One reason why many in Britain are sceptical about the direction in which the EU seems hell-bent on going is that we have, for all its defects, an established democratic system in which the people play a significant role and whose voice cannot be indefinitely ignored. Demands for a referendum which, irrespective of what the question is, will be about whether Britain should be in or out of the EU, have grown in urgency and support since the mid-1990s, a situation aided by the failure of successive governments, despite their promises, to accede to calls for a vote. This reflects the democratic deficit long identified as at the centre of the EU. Take the debate over the new EU constitution in the 2000s: once the EU elite recognised that it would lose referendums on a constitution, it changed the rules and pushed ahead with much of the constitution in the Treaty of Lisbon that did not need referendums for national ratification. Or, as in Ireland, when a referendum defeats an EU development, you renegotiate and vote on it again (and presumably again) until you give the answer the EU wants. Those committed to the European project have never trusted ‘the people’ to give the answer they wanted and so have either circumvented or ignored them. While this may be acceptable to many in Europe (though even here support seems to be waning ), it goes against everything that most people in Britain regard as democratic. It’s not just that we’re being awkward (though there is an element of ‘Little England’ in people’s thinking) but that our history and constitutional development has for the past two hundred years at least been based on the idea that Britain is involved in Europe but that we are not actually part of Europe, a consequence of our (not just geographical) insularity.

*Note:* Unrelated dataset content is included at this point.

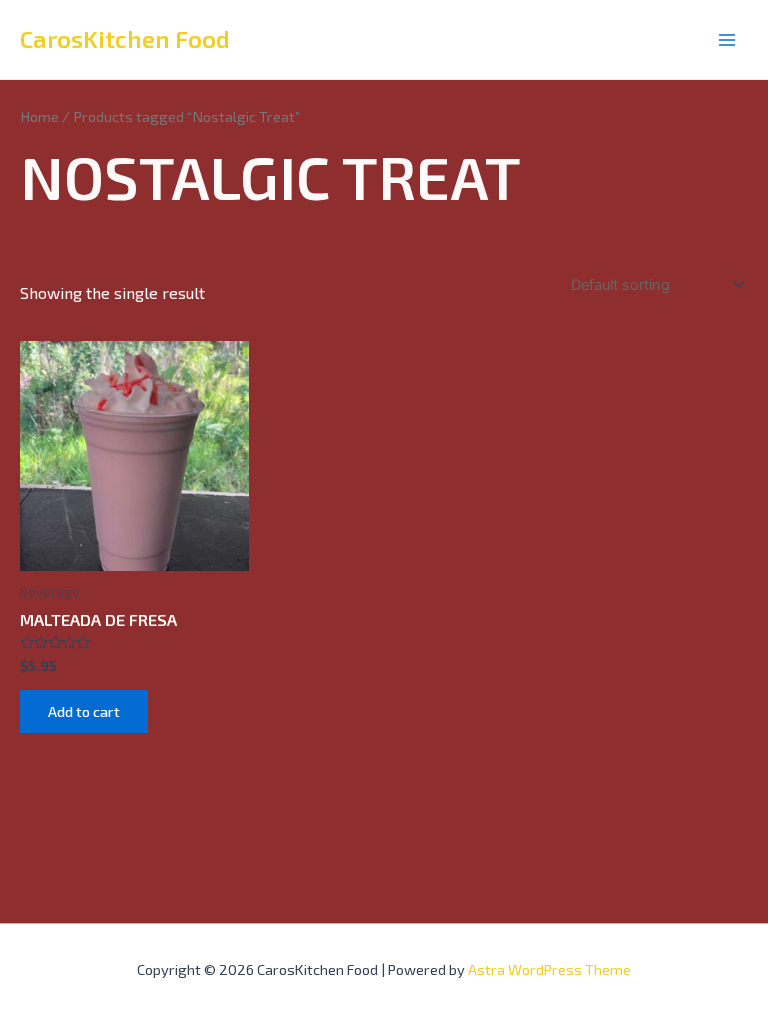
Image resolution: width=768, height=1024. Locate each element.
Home (39, 116)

Within the next five years or perhaps sooner, there will be a referendum in Britain over the EU and it will be an in/out referendum (whether that is the question or not). The question is whether Britain is better inside the EU or whether we would be better served by negotiating a free trade agreement with EU members and remain outside. Whatever the political case for greater European integration, and there is a case to be answered, what appears to matter for many people in Britain is whether our economy will be adversely affected by not being in the EU. It was why most people supported the yes campaign in 1975 and it is still the determining factor in many people’s reasoning. I’m not convinced that even if the EU became a more democratic and accountable institution that it would gain sufficient support in Britain. Despite the continued commitment of many within our economic and political elites to membership of the EU, if not the European project, when there is a referendum I do not see those elites being able to persuade most people of the case for remaining in Europe. It could well be the wrong decision but at least the principle of British democracy will have been expressed.